Overview:
In this project, I analyze the relationship between training and sleep performance in a professional mountain biker. Data was gathered using two sports devices: the Whoop band, which monitors sleep, strain, and recovery, and the Garmin bike computer, which tracks cycling performance metrics such as heart rate, distance, and power. The goal is to understand how sleep correlates with training performance.
Excel Data Cleaning:
- Data Sources: Two spreadsheets, "sleeps" and "workouts_trainingpeaks," provided by a World Cup MTB rider.
- Cleaning Process - outcome are two cleaned and standardized spreadsheets ready for further analysis.
SQL Data Standardization: two make a standardized dataset ready for analysis. (This was one of my first project, therefore I made couple of mistakes and have not clean the data properly. I needed to do couple of things in Python).
- Joined tables to consolidate data.
- Removed duplicates and handled cells with missing values.
- SQL code used for this process is attached.
Using Python libraries, mainly, Pandas and Matplotlib, I conducted the final data analysis and visualization.
Data Description:
- TSS (Training Stress Score): Provided by the Garmin bike computer, TSS measures the stress put on the body from a ride. It is calculated using Normalized Power (NP), Intensity Factor (IF), and ride duration. TSS helps determine the best combination of workouts and rest periods.

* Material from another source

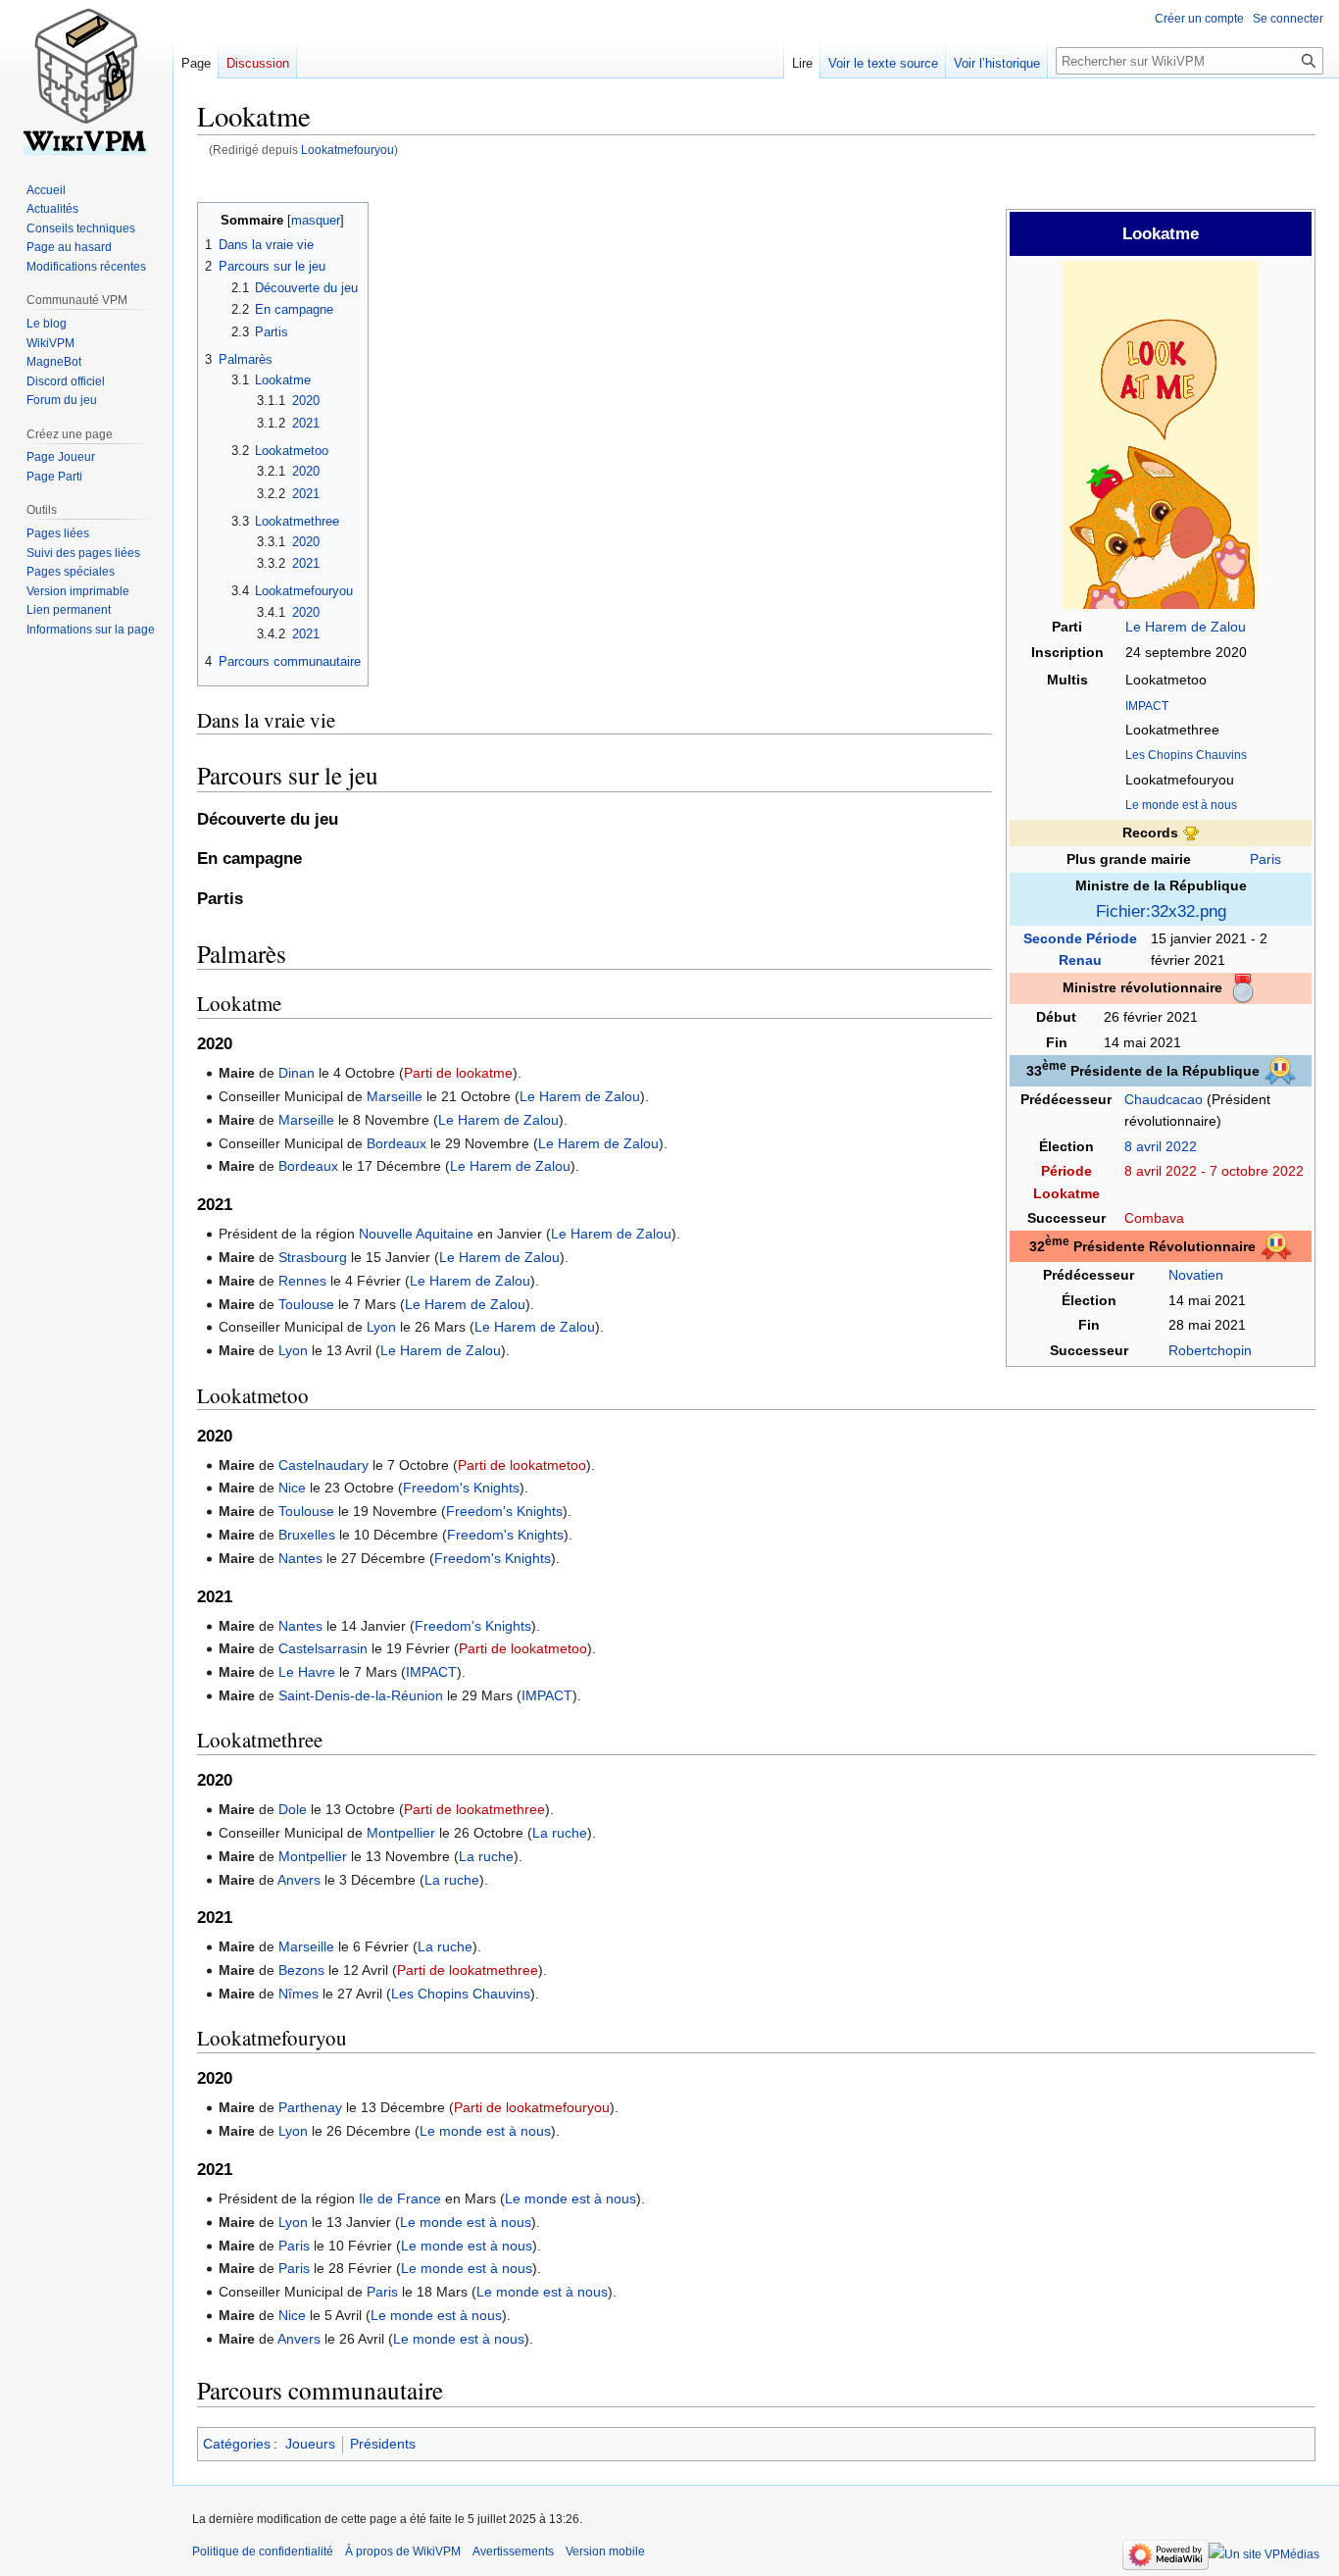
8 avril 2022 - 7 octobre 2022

- Sleep Performance: WHOOP calculates sleep performance by measuring the sleep you got compared to the sleep your body needs, giving a score from 0 to 100%.

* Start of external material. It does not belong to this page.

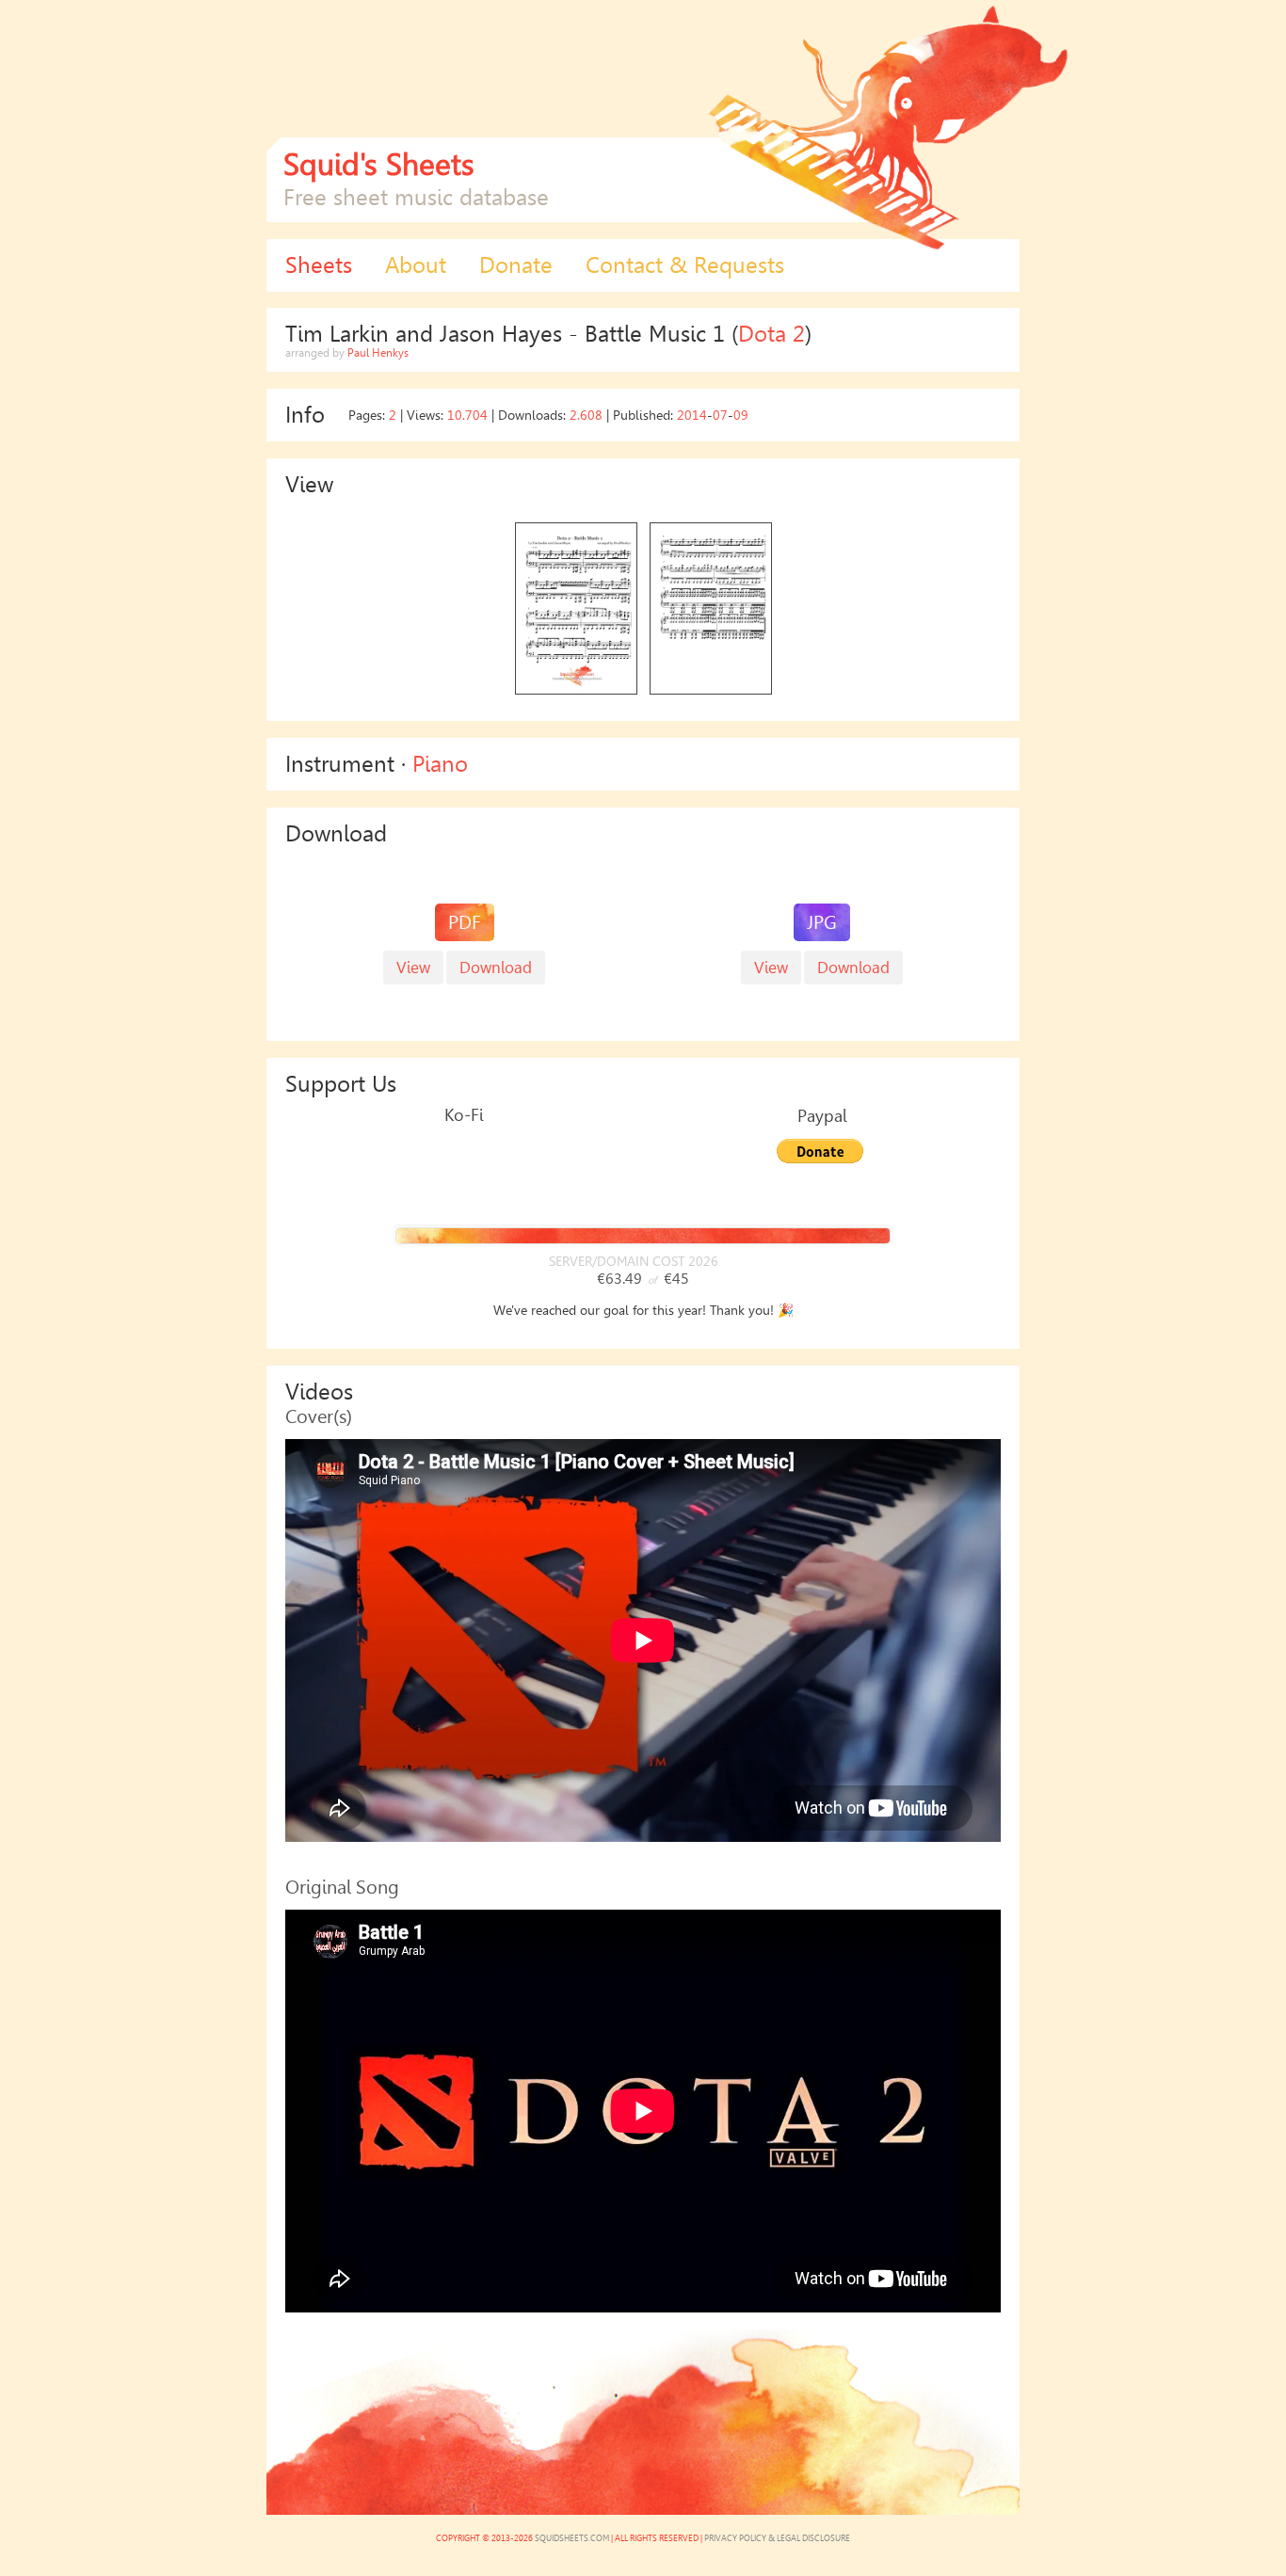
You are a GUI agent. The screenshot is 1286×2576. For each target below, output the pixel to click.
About (415, 265)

- Deep Sleep (SWS): Known as slow-wave sleep, it is one of the four stages of sleep and is crucial for physical restoration.
a) Scatter Plot: Workout Types and Sleep Performance The analysis of sleep performance by workout type showed:
b) Bar Plot: Sleep Performance by Workout Type
- Objective: To show average TSS by workout type.

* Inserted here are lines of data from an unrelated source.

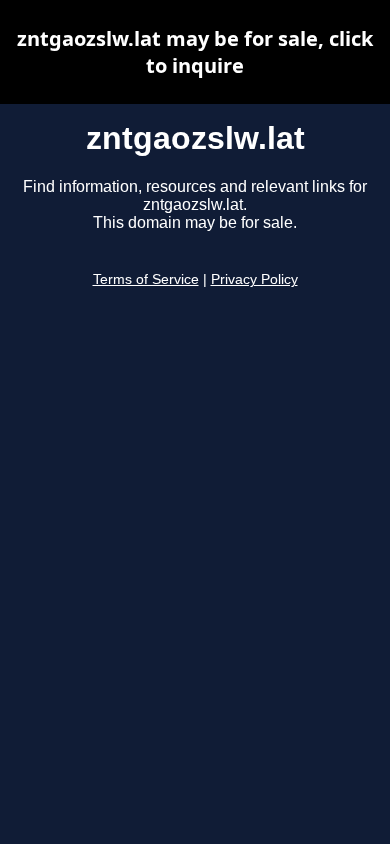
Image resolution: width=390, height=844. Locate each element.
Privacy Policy (254, 279)
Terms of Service (146, 279)
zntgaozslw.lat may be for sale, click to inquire (195, 52)
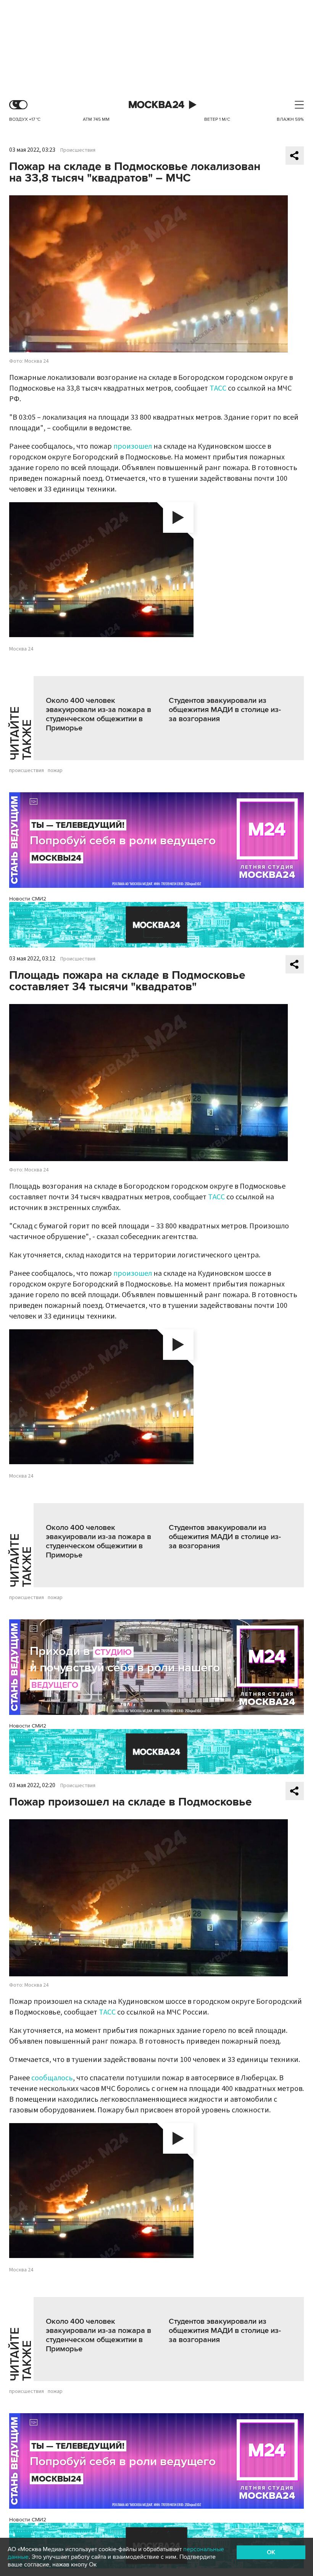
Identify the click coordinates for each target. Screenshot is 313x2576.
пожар (55, 770)
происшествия (26, 770)
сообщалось (52, 2078)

The analysis of average sleep performance by workout type showed:
- Run: Highest average sleep performance (approximately 86.67%).
- Custom: High average sleep performance (approximately 85.33%).
- Bike: Moderate average sleep performance (approximately 80.72%).
- MTB (Mountain Biking): Slightly lower average sleep performance (approximately 77.69%).
- Other: Lowest average sleep performance (approximately 73.65%).
c) Correlation Matrix Heatmap:
- Objective: To visualize correlation coefficients between various metrics.
- Interpretation: Clarify that correlations near 0 indicate no relationship, while those closer to 1 or -1 indicate stronger relationships.
- Color Scheme:
- Dark Red: Perfect positive correlation (1.0).
- Dark Blue: Perfect negative correlation (-1.0).
- White: No correlation (0).
- Color Scheme:
The correlation matrix and heatmap revealed key relationships among the sleep and training metrics:
- Strong Positive Correlations:
- Sleep and Sleep Performance % (0.918): Longer sleep duration is associated with better sleep performance.
- Sleep and Deep (SWS) duration (0.741): Longer sleep duration tends to include more deep sleep.
- Moderate Positive Correlations:
- Sleep Performance % and Deep (SWS) duration (0.721): Higher sleep performance is linked with more deep sleep.
- Weak or No Correlations:
- TSS and other metrics: Training Stress Score (TSS) has very weak correlations with sleep duration, sleep performance, and deep sleep duration, indicating that TSS does not significantly impact these sleep metrics.
The data analysis shows that:
- Longer sleep duration positively impacts sleep performance and deep sleep duration.
- Training Stress Score (TSS) does not significantly correlate with sleep metrics.